## Work task
Copy out, from the data, each line containing the string "tree".
■ ■ ■ ■
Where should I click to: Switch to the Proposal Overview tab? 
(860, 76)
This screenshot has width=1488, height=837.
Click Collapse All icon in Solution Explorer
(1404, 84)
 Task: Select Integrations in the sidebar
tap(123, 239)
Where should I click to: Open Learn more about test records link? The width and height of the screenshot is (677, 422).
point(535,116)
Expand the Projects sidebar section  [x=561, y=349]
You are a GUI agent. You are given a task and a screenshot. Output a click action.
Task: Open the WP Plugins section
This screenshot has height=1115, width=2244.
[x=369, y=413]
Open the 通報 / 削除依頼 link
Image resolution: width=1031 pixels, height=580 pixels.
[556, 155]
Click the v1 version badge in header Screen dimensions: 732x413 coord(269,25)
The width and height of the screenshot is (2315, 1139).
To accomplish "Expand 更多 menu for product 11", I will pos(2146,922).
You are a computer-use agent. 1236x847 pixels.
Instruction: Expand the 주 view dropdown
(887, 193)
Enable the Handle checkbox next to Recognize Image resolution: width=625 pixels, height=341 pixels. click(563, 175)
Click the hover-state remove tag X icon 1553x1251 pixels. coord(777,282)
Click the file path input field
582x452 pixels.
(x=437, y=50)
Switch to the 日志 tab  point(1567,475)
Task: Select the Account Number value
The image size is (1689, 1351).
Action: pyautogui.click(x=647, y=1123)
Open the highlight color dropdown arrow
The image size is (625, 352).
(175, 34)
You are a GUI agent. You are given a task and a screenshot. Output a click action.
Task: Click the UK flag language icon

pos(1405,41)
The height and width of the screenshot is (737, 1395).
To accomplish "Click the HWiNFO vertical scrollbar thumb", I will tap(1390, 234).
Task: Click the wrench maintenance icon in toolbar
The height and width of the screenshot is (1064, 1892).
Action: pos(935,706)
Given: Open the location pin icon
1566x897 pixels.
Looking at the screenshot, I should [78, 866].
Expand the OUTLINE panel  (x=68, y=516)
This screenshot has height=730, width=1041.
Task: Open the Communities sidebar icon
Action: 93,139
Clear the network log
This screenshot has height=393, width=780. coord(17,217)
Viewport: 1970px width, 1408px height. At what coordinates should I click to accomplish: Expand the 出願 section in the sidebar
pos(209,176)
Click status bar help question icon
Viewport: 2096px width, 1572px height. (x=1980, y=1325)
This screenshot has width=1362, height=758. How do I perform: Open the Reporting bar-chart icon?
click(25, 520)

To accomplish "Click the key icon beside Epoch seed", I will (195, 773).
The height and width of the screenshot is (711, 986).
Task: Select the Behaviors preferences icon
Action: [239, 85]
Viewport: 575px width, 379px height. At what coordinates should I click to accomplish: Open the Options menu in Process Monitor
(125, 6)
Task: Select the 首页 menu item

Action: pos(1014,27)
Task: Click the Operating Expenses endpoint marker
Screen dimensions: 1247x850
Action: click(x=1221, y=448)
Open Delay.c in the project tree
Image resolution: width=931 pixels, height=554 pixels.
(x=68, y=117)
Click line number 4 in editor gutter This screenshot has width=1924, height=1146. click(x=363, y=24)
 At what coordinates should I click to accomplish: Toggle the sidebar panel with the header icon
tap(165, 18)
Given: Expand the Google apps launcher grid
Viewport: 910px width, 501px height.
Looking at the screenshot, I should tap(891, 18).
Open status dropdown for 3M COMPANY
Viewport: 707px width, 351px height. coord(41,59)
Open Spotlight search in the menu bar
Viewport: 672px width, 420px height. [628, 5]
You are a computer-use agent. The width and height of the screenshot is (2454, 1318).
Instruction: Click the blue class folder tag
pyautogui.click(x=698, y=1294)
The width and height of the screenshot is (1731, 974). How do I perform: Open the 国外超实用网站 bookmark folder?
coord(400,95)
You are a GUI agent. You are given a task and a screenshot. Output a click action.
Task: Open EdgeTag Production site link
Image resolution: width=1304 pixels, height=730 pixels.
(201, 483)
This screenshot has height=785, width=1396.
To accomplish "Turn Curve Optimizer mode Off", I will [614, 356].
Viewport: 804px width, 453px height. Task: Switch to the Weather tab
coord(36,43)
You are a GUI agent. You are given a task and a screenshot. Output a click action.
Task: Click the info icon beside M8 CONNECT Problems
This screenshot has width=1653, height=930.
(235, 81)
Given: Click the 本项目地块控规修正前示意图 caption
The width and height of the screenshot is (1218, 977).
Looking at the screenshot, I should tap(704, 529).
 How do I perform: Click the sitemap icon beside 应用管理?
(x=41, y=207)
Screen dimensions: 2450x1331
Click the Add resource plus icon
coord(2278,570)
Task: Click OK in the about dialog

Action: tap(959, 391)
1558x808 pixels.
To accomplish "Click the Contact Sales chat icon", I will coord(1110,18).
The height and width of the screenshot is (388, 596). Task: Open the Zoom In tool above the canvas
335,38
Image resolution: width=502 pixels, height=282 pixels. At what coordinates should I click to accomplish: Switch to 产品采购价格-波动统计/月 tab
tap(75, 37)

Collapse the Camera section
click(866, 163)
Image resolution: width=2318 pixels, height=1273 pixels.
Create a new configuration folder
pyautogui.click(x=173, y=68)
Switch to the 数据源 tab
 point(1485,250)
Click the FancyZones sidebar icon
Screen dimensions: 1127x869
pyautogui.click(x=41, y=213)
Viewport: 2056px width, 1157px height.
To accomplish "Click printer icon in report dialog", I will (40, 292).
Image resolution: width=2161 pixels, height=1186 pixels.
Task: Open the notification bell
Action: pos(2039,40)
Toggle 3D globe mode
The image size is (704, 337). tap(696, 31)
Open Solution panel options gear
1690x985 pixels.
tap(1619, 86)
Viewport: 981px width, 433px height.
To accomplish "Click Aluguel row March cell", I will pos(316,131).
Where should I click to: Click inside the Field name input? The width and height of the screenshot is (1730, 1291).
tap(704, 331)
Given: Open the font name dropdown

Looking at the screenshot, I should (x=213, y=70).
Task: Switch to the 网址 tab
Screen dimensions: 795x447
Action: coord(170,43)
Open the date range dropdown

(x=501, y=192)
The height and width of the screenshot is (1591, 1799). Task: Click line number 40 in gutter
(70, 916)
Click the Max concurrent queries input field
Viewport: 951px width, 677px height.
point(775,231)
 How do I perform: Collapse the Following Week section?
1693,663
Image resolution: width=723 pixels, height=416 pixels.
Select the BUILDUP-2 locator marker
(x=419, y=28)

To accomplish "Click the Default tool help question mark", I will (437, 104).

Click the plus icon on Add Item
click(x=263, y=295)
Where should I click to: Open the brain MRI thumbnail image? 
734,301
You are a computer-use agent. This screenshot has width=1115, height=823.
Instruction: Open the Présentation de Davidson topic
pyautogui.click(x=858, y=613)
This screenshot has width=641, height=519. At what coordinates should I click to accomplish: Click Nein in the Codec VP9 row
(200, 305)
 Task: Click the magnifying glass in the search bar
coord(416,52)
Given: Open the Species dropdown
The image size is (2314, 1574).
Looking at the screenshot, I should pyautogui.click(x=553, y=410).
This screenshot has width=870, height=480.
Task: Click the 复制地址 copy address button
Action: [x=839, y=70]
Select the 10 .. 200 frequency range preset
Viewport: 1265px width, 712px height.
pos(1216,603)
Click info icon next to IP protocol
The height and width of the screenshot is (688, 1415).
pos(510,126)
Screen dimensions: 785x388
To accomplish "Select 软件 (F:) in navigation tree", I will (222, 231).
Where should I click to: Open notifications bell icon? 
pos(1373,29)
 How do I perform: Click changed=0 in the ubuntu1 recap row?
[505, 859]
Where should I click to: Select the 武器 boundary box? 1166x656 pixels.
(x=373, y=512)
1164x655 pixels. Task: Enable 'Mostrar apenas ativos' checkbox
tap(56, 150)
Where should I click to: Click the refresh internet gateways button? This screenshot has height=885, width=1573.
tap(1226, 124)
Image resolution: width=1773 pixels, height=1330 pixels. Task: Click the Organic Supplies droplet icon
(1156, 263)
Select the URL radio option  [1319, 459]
■ ■ ■ ■
## Task result
Open Delay.c in the project tree
To accomplish "Select 软件 (F:) in navigation tree", I will (222, 231).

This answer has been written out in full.